*BRIEF A:* Please arrange the rows that follow the interview as a two-column CSV with the headers "target" and "coordinates". Include only the rows between the lines holding "Accounting (22, 1922)" and "Beta Testers (94, 2192)", inclusive, one CSV line per row, with each value in a single quoted field and any line breaks replaced by spaces.

*DOCUMENT SEGMENT:*
↓↓↓

Early into college I grew enamored with how histories have been expressed visually in different cultures and times. By that I do mean art and architecture, but also the design of newspapers and typefaces, fashion, film, political symbols, and how the technology and politics of the time drove these processes. I knew I wanted to work with art or special collections right away. But it wasn't until I spent a summer during graduate school digitally archiving and cataloging a newspaper and ephemera collection at the Museo Nacional de Arte in La Paz, Bolivia that I knew I more specifically I wanted to describe them. That role was the most challenging one I've ever had, made increasingly difficult by a cataloging language barrier, technology gap, and short timeline. But in the end, the access to these materials was immediately and measurably heightened. After that experience I took on a lot of similar opportunities with unique collections, particularly those that involved working with metadata or taxonomy development. I enjoy every moment of it!
Where did you earn your advanced degree?
I hold a Master of Science in Information (MSI) degree from the University of Michigan's School of Information.
What is your role at your institution?

↑↑↑

*DATA TO PROCESS:*
↓↓↓

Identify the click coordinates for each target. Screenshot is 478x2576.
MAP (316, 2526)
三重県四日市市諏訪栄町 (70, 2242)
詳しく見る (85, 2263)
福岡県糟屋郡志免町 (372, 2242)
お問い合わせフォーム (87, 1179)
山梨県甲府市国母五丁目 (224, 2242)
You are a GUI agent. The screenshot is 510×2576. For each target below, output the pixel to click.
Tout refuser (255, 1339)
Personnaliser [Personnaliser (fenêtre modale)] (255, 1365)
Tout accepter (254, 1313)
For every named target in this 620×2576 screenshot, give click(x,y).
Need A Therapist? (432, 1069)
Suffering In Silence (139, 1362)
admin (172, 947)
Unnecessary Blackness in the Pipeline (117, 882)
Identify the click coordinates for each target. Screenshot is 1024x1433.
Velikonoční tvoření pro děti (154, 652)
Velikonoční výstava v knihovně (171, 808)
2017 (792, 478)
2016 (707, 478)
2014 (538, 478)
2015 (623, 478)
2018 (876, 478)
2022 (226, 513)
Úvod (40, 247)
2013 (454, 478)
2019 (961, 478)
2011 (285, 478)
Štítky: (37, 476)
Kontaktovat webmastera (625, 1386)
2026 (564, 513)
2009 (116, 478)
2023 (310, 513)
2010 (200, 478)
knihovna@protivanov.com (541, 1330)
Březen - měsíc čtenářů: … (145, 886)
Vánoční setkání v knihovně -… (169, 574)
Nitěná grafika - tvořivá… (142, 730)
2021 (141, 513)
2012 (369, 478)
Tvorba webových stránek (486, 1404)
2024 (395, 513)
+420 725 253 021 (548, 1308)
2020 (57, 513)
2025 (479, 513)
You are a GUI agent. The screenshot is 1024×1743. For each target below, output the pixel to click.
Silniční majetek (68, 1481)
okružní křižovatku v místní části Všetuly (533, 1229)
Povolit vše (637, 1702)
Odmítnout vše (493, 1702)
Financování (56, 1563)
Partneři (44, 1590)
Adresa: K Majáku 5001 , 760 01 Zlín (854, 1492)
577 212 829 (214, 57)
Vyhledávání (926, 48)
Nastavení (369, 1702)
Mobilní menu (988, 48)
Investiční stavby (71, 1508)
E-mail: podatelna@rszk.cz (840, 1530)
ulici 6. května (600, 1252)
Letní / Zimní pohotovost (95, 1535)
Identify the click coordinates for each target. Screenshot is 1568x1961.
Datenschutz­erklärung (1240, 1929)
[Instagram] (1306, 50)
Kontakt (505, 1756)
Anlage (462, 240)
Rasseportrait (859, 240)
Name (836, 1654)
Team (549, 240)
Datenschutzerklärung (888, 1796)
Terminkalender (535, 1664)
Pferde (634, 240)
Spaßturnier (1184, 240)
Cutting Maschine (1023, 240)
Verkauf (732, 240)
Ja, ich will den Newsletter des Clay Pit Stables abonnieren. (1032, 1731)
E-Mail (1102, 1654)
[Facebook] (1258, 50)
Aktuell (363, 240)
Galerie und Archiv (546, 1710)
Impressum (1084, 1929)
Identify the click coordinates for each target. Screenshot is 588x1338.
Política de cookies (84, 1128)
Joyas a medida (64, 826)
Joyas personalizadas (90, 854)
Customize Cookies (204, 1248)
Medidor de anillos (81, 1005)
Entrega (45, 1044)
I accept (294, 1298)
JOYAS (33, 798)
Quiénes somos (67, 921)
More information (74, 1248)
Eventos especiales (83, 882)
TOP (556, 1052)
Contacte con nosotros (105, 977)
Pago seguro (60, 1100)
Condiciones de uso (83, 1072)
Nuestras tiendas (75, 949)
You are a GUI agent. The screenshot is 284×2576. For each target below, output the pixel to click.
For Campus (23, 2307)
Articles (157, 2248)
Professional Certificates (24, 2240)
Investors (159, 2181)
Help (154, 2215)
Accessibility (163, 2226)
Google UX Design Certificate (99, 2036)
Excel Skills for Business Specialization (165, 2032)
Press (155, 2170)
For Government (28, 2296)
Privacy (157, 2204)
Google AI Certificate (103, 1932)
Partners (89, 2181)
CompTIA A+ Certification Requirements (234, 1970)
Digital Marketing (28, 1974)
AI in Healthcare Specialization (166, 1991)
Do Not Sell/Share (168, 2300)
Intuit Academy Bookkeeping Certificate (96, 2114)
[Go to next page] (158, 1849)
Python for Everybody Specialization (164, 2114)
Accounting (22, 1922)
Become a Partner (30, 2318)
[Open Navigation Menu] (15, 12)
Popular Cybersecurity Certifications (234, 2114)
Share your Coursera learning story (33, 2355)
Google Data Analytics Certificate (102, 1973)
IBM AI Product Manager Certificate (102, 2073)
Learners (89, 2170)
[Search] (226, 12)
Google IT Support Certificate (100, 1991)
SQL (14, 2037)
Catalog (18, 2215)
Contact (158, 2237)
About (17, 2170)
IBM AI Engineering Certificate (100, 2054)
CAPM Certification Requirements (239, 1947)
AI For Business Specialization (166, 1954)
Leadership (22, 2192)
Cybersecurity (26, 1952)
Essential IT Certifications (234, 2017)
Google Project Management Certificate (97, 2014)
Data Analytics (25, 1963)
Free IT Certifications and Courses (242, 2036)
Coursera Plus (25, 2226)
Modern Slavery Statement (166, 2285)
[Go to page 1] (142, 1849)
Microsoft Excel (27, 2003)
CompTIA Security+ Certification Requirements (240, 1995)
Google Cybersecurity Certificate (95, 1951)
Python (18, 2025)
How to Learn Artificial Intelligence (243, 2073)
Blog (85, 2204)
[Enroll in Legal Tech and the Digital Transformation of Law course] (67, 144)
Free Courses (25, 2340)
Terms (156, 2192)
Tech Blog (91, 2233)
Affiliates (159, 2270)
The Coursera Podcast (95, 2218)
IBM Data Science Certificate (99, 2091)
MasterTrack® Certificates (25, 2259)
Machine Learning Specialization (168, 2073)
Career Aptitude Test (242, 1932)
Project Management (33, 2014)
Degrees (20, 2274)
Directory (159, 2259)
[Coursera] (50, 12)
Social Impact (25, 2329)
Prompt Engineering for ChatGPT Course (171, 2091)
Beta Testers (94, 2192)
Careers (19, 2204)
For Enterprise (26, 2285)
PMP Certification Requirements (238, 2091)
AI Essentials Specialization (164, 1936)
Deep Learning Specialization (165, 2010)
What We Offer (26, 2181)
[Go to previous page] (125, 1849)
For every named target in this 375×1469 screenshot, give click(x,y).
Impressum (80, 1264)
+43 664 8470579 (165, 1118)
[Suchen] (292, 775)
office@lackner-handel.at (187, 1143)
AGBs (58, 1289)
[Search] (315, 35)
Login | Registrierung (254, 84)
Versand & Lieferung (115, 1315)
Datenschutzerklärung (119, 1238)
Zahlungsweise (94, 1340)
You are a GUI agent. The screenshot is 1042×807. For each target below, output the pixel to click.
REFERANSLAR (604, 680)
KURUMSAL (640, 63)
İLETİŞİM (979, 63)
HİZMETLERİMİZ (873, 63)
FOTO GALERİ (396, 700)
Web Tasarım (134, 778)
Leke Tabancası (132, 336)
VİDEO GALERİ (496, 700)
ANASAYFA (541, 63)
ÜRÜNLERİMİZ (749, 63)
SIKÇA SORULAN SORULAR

↑↑↑

*BRIEF B:* Return, word for word, the portion of the interview between "Where did you" and "School of Information.", inclusive.

*FULL OUTPUT A:*
target,coordinates
"Accounting","(22, 1922)"
"Become a Partner","(30, 2318)"
"[Open Navigation Menu]","(15, 12)"
"Popular Cybersecurity Certifications","(234, 2114)"
"Share your Coursera learning story","(33, 2355)"
"Google Data Analytics Certificate","(102, 1973)"
"IBM AI Product Manager Certificate","(102, 2073)"
"Learners","(89, 2170)"
"[Search]","(226, 12)"
"Google IT Support Certificate","(100, 1991)"
"SQL","(14, 2037)"
"Catalog","(18, 2215)"
"Contact","(158, 2237)"
"About","(17, 2170)"
"IBM AI Engineering Certificate","(100, 2054)"
"CAPM Certification Requirements","(239, 1947)"
"AI For Business Specialization","(166, 1954)"
"Leadership","(22, 2192)"
"Cybersecurity","(26, 1952)"
"Essential IT Certifications","(234, 2017)"
"Google Project Management Certificate","(97, 2014)"
"Data Analytics","(25, 1963)"
"Free IT Certifications and Courses","(242, 2036)"
"Coursera Plus","(25, 2226)"
"Modern Slavery Statement","(166, 2285)"
"[Go to page 1]","(142, 1849)"
"Microsoft Excel","(27, 2003)"
"CompTIA Security+ Certification Requirements","(240, 1995)"
"Google Cybersecurity Certificate","(95, 1951)"
"Python","(18, 2025)"
"How to Learn Artificial Intelligence","(243, 2073)"
"Blog","(85, 2204)"
"[Enroll in Legal Tech and the Digital Transformation of Law course]","(67, 144)"
"Free Courses","(25, 2340)"
"Terms","(156, 2192)"
"Tech Blog","(91, 2233)"
"Affiliates","(159, 2270)"
"The Coursera Podcast","(95, 2218)"
"IBM Data Science Certificate","(99, 2091)"
"MasterTrack® Certificates","(25, 2259)"
"Machine Learning Specialization","(168, 2073)"
"Career Aptitude Test","(242, 1932)"
"Project Management","(33, 2014)"
"Degrees","(20, 2274)"
"Directory","(159, 2259)"
"[Coursera]","(50, 12)"
"Social Impact","(25, 2329)"
"Prompt Engineering for ChatGPT Course","(171, 2091)"
"Beta Testers","(94, 2192)"

*FULL OUTPUT B:*
Where did you earn your advanced degree?
I hold a Master of Science in Information (MSI) degree from the University of Michigan's School of Information.